Political & Civic Life
Jonathan Norcross ran as Atlanta's first mayoral candidate in 1848, failing to capture the 215 voters at the time, cast at Thomas Kil's grocery, at present day Five Points (Atlanta), to Moses W. Formwalt, Atlanta's first mayor. Ever persistent however, Norcross was a successful candidate three years later for the Moral Party in the 1850 Mayoral election (r. 1851 - 1852) against adversarial candidate, Leonard C. Simpson, an attorney for the Free and Rowdy Party. He presided over a town's divisive moral choice; a "temperance man who hated civic disturbances," between civilian law & order and the bellicose Rowdies or ruffians; whose 40 drinking establishments and thriving red light district contradicted strict evangelical mores at the time, and contributed to town problems. With this post, Norcross served doubly as both de jure Chief of Police and Superintendent of Atlanta's Streets. One of his solutions was to make life so uncomfortable from shameful scorn of public rebuke, that it would encourage most of the Rowdies' move, a mile south-west to Snake Nation. With this however, Norcross was scornfully told, "if elected, that he might find town 'too hot to hold him', if he executed his proposed reforms." These threats were found to be without merit.

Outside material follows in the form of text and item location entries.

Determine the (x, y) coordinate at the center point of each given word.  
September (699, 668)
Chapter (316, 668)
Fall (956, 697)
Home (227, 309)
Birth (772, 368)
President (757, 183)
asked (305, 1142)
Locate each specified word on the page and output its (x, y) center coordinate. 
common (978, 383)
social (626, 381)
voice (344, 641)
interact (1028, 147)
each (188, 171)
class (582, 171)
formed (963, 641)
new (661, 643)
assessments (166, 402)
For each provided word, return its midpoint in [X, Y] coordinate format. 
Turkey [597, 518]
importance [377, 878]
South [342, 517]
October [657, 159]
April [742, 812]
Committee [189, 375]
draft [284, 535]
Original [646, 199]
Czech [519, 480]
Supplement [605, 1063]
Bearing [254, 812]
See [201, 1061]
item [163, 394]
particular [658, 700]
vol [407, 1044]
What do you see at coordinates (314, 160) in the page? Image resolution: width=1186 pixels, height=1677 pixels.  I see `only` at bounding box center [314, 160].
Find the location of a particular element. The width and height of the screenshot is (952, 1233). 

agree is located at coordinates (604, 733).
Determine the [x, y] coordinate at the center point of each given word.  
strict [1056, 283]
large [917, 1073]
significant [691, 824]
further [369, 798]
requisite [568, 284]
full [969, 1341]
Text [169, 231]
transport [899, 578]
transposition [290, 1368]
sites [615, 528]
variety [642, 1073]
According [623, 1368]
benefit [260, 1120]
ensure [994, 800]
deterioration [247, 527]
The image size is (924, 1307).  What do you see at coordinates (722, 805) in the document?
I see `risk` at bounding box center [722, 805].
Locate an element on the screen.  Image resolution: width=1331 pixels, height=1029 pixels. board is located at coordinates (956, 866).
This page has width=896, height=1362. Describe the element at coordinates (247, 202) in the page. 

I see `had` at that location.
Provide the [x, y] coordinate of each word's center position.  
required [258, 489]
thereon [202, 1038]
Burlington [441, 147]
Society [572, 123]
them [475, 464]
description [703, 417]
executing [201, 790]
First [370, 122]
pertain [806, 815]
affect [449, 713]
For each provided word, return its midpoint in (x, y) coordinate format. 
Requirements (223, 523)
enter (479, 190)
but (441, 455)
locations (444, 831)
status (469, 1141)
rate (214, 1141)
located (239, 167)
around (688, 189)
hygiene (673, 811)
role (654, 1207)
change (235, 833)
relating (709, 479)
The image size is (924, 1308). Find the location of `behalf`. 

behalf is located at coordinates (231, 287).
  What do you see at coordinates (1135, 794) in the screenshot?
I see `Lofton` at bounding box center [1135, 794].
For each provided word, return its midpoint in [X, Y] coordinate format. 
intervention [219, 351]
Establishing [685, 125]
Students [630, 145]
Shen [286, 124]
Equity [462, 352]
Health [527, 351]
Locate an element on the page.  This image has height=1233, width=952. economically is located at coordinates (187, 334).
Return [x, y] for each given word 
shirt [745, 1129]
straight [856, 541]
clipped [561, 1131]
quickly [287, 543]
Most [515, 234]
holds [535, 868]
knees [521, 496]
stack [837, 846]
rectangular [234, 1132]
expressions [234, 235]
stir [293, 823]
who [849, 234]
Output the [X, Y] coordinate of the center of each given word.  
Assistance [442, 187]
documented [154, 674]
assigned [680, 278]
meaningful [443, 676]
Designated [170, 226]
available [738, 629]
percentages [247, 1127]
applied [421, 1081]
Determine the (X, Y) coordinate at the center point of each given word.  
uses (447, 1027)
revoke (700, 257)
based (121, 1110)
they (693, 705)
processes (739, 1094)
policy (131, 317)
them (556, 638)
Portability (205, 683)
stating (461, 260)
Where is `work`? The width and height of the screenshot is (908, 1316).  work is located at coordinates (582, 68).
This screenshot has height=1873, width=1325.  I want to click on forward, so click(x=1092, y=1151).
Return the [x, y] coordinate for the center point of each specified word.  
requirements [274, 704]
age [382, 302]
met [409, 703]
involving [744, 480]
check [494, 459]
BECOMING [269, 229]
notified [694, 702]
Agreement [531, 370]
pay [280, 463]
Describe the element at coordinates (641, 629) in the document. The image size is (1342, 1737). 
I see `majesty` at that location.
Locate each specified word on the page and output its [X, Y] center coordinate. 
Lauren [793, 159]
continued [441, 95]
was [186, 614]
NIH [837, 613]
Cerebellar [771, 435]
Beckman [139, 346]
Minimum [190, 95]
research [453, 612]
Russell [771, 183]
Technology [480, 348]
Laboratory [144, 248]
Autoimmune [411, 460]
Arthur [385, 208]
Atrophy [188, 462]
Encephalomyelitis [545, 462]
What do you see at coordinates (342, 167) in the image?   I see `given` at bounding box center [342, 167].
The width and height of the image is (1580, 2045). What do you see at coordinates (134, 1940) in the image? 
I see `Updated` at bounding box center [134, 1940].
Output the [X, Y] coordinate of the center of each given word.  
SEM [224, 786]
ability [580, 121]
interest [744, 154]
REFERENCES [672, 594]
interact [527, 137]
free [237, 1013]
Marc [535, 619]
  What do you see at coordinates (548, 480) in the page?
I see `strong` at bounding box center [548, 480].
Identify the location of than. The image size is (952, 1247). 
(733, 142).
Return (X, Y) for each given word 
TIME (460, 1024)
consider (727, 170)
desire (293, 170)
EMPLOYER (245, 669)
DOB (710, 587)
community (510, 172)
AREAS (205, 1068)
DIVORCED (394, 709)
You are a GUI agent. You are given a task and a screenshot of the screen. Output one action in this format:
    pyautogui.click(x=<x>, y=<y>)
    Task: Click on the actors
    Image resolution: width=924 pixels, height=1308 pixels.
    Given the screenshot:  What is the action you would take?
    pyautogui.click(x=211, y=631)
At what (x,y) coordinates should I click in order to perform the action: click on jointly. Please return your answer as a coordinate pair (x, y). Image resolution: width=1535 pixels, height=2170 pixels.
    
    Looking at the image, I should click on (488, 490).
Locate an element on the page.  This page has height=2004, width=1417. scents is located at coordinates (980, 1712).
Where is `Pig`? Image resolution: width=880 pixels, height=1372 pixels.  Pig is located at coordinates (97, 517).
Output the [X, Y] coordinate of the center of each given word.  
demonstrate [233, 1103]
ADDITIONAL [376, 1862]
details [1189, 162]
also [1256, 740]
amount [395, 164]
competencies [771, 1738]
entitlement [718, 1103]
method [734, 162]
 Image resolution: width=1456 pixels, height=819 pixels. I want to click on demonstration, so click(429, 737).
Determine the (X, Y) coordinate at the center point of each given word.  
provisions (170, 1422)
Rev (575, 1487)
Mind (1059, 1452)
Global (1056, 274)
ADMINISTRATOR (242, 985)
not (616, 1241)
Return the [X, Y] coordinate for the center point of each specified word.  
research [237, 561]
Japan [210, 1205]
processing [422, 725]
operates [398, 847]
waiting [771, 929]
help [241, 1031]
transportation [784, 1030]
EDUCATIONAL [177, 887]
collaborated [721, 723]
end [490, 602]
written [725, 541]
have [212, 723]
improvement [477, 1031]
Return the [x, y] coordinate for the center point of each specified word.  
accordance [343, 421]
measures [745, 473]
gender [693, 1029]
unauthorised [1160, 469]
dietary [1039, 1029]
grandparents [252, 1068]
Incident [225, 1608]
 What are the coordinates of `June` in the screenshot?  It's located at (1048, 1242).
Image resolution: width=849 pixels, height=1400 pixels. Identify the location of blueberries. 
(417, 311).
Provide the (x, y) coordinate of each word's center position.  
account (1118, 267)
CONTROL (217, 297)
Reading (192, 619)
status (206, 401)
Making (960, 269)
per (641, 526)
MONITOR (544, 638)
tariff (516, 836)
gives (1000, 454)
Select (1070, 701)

The early nineteenth century in America was marked by a period of religious revival; a Second Great Awakening, whereby principle ideals of antiquity were emphasized specifically in the field of education at all levels, spreading the nation over, whereby, 'lassical study inculcated intellectual discipline and provide those who pursued it, the world over, with a common frame of reference." This reference transferred into the domain of politics, and in the case of Norcross with his political platform, the Moral Party could similarly be viewed as "American statesmen defend their principles of 'classical republicanism' with arguments drawn from Aristotle, Publius, and Cicero" ; those in antiquity whose doctrine framed a moral philosophy.
Norcross was in his 50s during the American Civil War and notable for being on the Committee of Citizens (with William Markham) that surrendered the city to Union General Henry Slocum. Norcross was in opposition to succession.